26 For this reason God gave them up to dishonorable passions. For their women exchanged natural relations for those that are contrary to nature; 27 and the men likewise gave up natural relations with women and were consumed with passion for one another, men committing shameless acts with men and receiving in themselves the due penalty for their error.
28 And since they did not see fit to acknowledge God, God gave them up to a debased mind to do what ought not to be done. 29 They were filled with all manner of unrighteousness, evil, covetousness, malice. They are full of envy, murder, strife, deceit, maliciousness. They are gossips, 30 slanderers, haters of God, insolent, haughty, boastful, inventors of evil, disobedient to parents, 31 foolish, faithless, heartless, ruthless. 32 Though they know God’s decree that those who practice such things deserve to die, they not only do them but give approval to those who practice them.

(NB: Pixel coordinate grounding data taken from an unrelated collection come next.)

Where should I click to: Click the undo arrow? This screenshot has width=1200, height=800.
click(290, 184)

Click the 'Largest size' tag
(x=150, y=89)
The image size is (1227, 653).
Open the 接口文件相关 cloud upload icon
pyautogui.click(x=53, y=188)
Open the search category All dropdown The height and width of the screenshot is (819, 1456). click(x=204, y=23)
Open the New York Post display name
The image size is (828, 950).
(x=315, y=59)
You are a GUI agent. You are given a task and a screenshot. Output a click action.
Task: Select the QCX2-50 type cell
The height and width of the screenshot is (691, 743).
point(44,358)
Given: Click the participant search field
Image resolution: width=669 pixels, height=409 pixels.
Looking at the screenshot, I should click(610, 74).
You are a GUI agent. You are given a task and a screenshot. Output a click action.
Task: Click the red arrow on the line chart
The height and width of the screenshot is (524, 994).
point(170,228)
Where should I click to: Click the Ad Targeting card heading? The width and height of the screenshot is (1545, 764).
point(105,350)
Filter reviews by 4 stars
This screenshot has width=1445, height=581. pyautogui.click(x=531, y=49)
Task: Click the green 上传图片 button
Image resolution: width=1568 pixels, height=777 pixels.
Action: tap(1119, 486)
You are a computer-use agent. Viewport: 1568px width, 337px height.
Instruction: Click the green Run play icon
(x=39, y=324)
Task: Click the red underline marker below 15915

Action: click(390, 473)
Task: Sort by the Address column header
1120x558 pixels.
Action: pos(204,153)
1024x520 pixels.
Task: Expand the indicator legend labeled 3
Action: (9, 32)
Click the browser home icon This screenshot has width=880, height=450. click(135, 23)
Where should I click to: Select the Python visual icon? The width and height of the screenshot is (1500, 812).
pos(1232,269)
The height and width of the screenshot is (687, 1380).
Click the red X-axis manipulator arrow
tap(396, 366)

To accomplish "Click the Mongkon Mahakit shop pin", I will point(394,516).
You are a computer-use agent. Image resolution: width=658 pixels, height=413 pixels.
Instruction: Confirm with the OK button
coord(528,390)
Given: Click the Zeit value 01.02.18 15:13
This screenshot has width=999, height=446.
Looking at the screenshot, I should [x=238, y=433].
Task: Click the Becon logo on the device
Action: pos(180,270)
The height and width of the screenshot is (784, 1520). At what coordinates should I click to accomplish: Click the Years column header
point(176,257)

And this is Paul’s argument. God reveals himself through his Creation. His nature is evident, and certain sins are obviously sin even to those who’ve never even heard of YHWH or the scriptures. Nature itself teaches us that it’s a sin to be disobedient to our parents (v. 30), and nature itself teaches that sexuality is designed heterosexual.
Therefore, God punishes society that sins against God’s nature as revealed in nature — and does so by letting society descend into the sorts of sins that demonstrate how very wicked a God-less society is.
This is profound and contrary to common sense. When we seen society collapse because of Godlessness, we want to pass laws to fix it. God wants the society to descend so deep that they cry out for relief — for a Savior.
Many an individual has only found God by hitting rock bottom, and we understand that. Paul says that God applies the same principle to entire societies.